Substitute "preview" for "thumbnail" in the lines between the one holding "This screenshot has" and the one holding "Image resolution: width=1288", inclusive, and give only those lines with nothing else changed. Omit the pictures.

Word and element pointing entries
__________________________________________________

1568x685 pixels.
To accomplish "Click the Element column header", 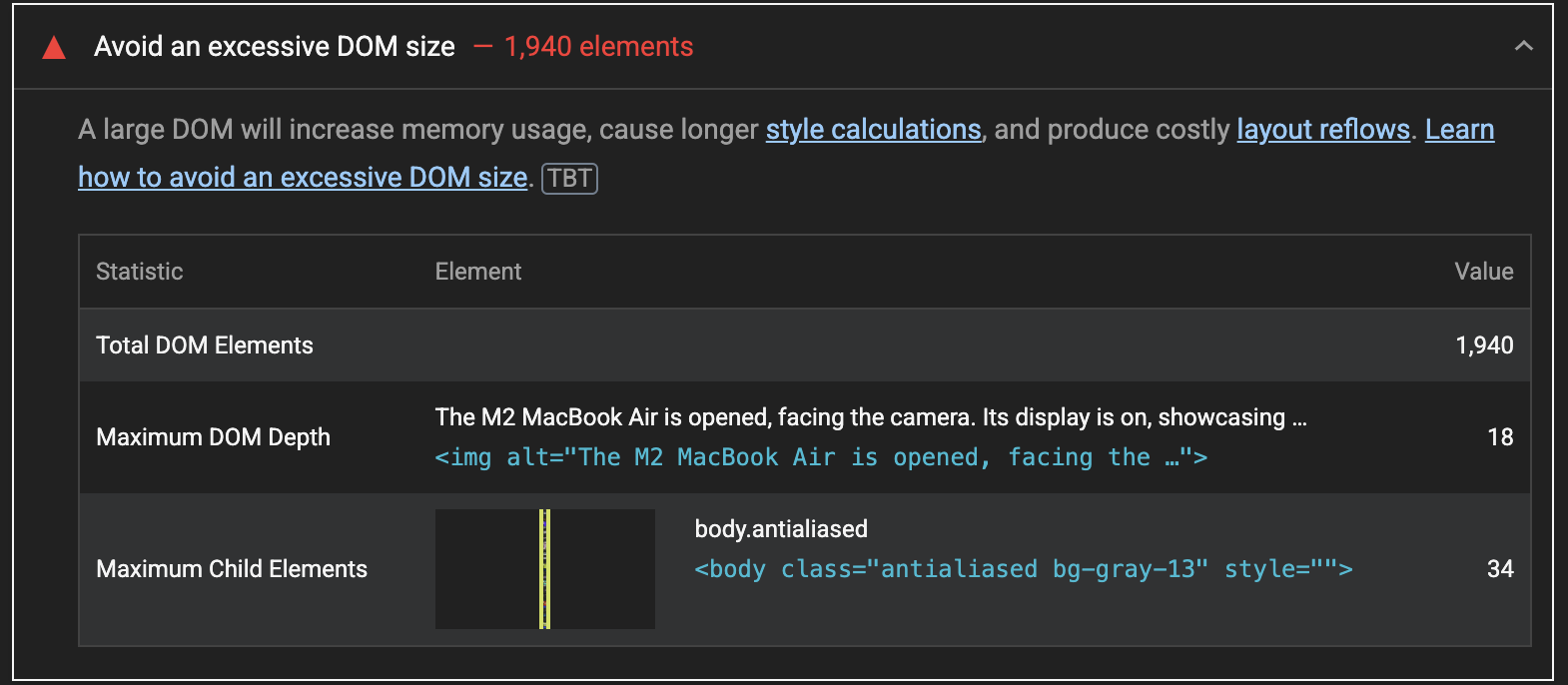I will [477, 271].
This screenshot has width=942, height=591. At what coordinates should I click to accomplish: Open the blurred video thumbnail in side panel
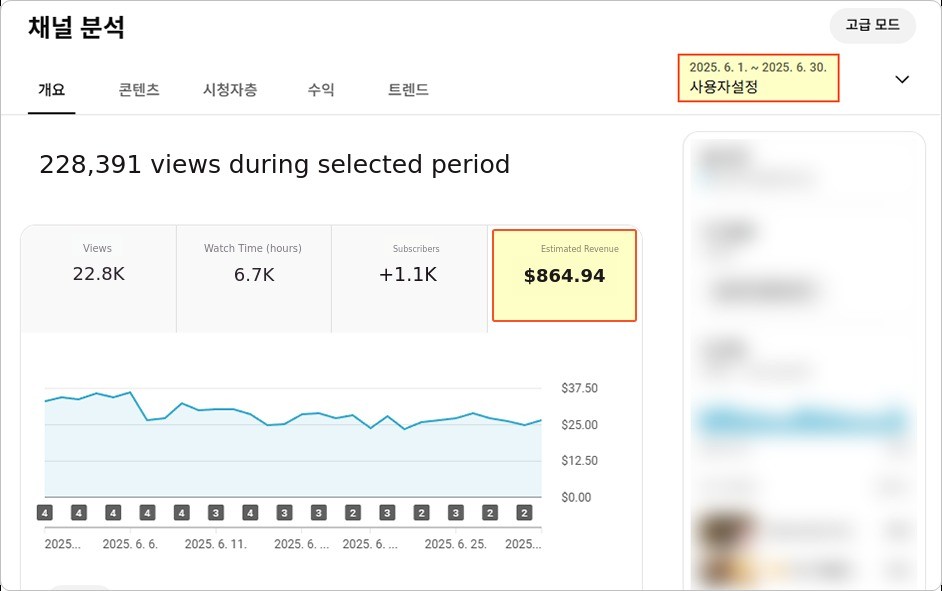click(x=726, y=531)
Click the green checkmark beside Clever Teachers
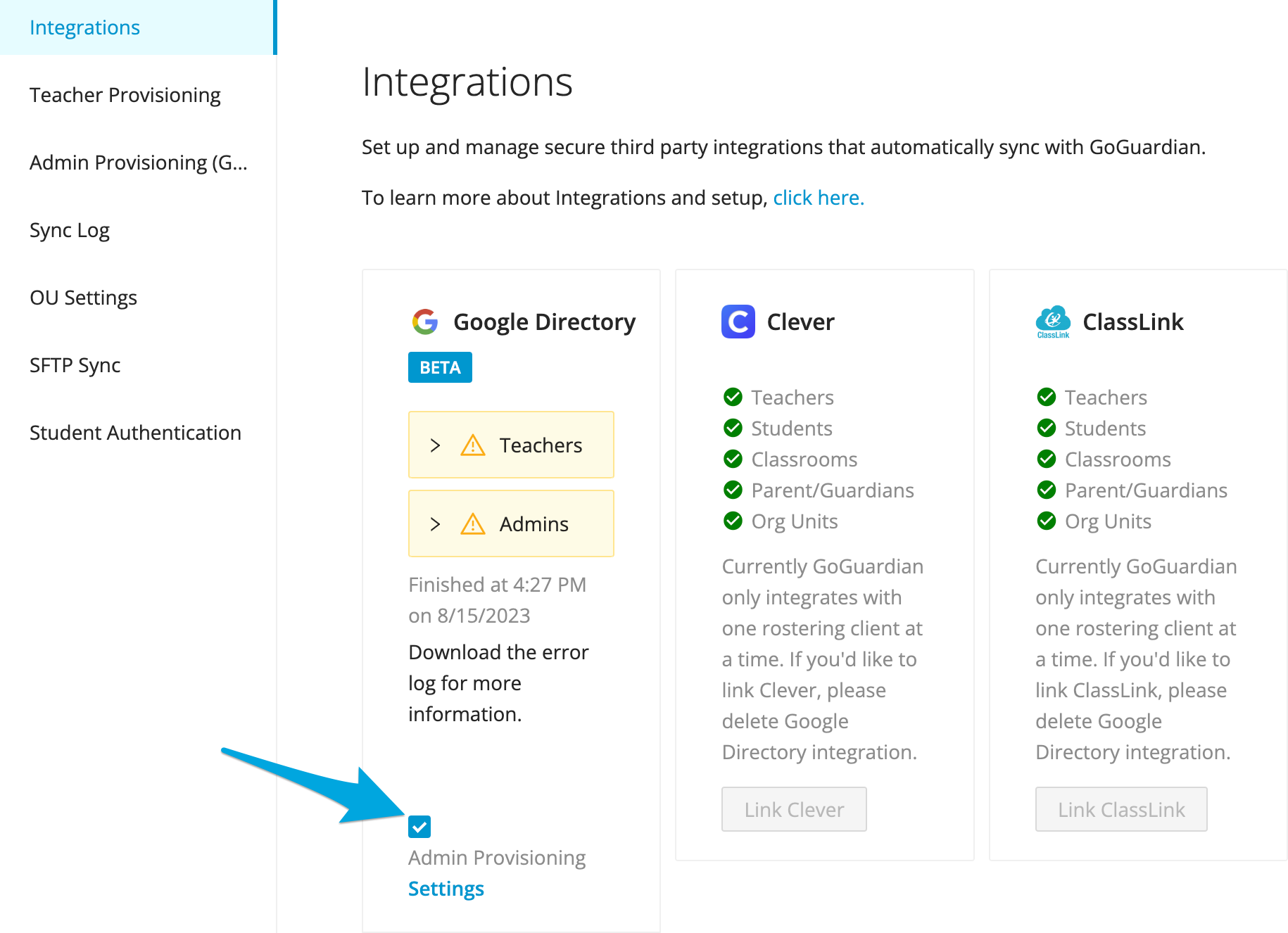Image resolution: width=1288 pixels, height=933 pixels. point(732,397)
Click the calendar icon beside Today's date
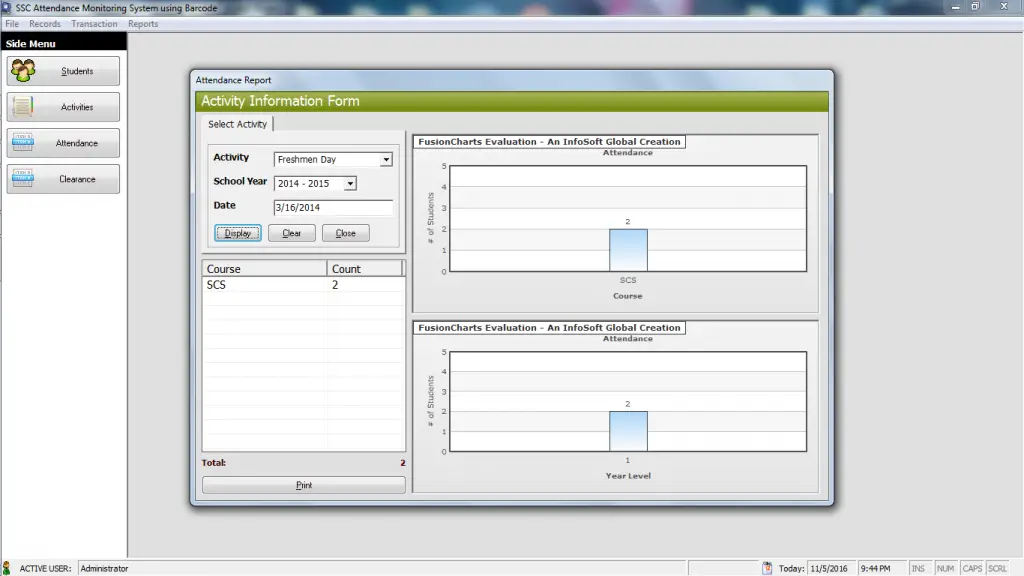The image size is (1024, 576). click(x=767, y=568)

__________________________________________________

§ **Answer to this task**:
This screenshot has width=942, height=591. At what coordinates should I click to accomplish: Open the blurred video preview in side panel
click(x=726, y=531)
Click the green checkmark beside Clever Teachers
Image resolution: width=1288 pixels, height=933 pixels. point(732,397)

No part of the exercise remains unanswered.